Olympic Cyclist Chloe Dygert Suffers Horrific Leg Injury During World Championships in Italy
The 23-year-old athlete was the favorite to win before she crashed into a guardrail
Cyclist Chloe Dygert was injured Thursday during the UCI Road World Championships' Elite Women's time trial event in Imola, Italy.
Dygert, 23, crashed into a guardrail during the race, which sent her flying head over heels, the Indy Star reported Thursday. The cyclist reportedly suffered a laceration to her hamstring and was airlifted to a hospital in Bologna, Italy, where she underwent surgery.

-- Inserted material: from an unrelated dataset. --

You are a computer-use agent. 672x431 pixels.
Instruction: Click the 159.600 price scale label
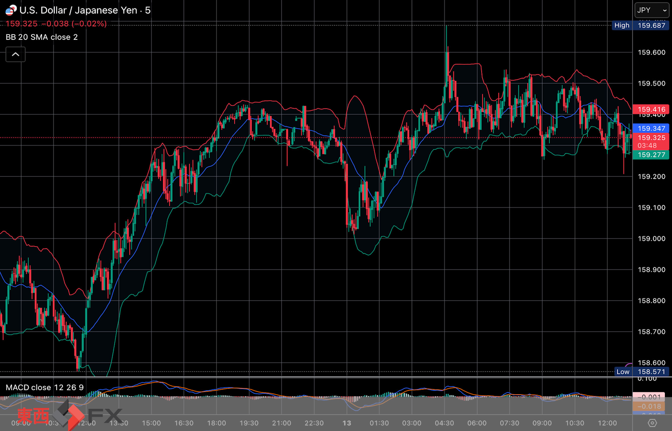[x=651, y=52]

By Thursday evening, Dygert was out of surgery and "resting comfortably," a statement from USA Cycling said. The defending champion is expected to make a full recovery, the statement said.
"Chloe is a gifted athlete," her coach Kristin Armstrong said in a statement. "She’s had accidents in the past and returned stronger than ever. I have no doubt that this will be the case again."

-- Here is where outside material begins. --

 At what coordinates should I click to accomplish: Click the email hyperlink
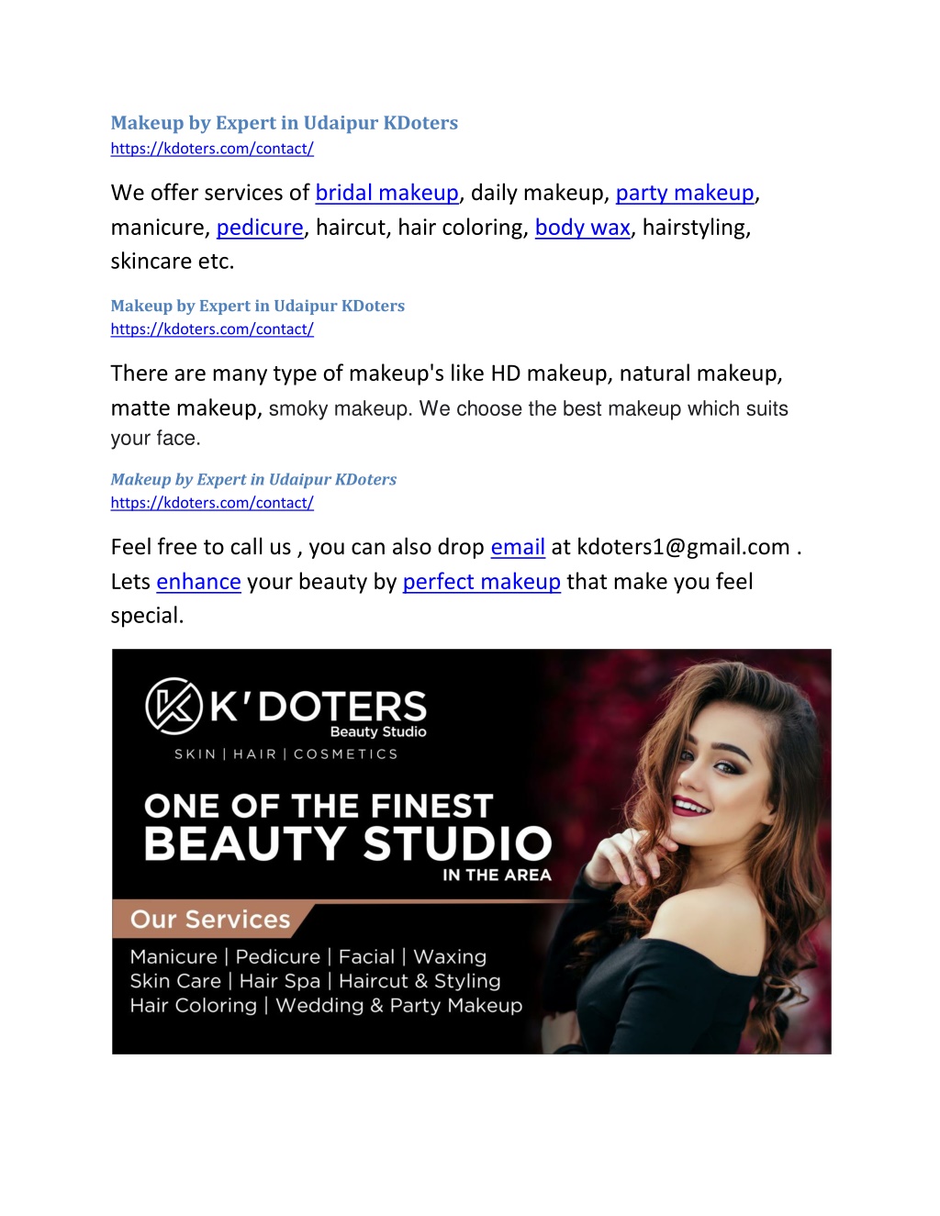click(x=518, y=547)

Armstrong told Cycling News that Dygert will have a tough road to recovery.
"They were all concerned with a deep laceration to her leg, where she hit that guard rail, it’s horrifying and sickening, and it’s going to be a hard recovery for Chloe," she told the outlet.
"But I always have to look at the good news, and that is that Chloe is in good hands, people are taking care of her and she has a good team around her," her coach continued. "I spoke with her father, and hopefully he can get over there, but it’s tough with COVID. She has a huge team behind her and a lot of well wishes."
"This is definitely a serious accident but she will look back on it, and hopefully, be able to say that she was lucky in a lot of ways," Armstrong said, adding that the crash "could have been more serious."
The Olympic silver medalist was the favorite to win the race before the crash, which took her out of the race completely. Cycling News reported that she was the fastest to reach the 14.9km intermediate checkpoint at 19:35 minutes.
Armstrong added to the outlet that Dygert's love of competition will help her come back from her injury.
"She loves competition and the thrill of winning is in her DNA, and that will help her heal," Armstrong told Cycling News. "She loves to win."
"The most important thing for Chloe is to trust the process when she’s coming back," the coach said. "We all have to have patience and trust the process. It won’t happen overnight and when we realize that, and have patience, there is no question that Chloe will come back stronger than ever."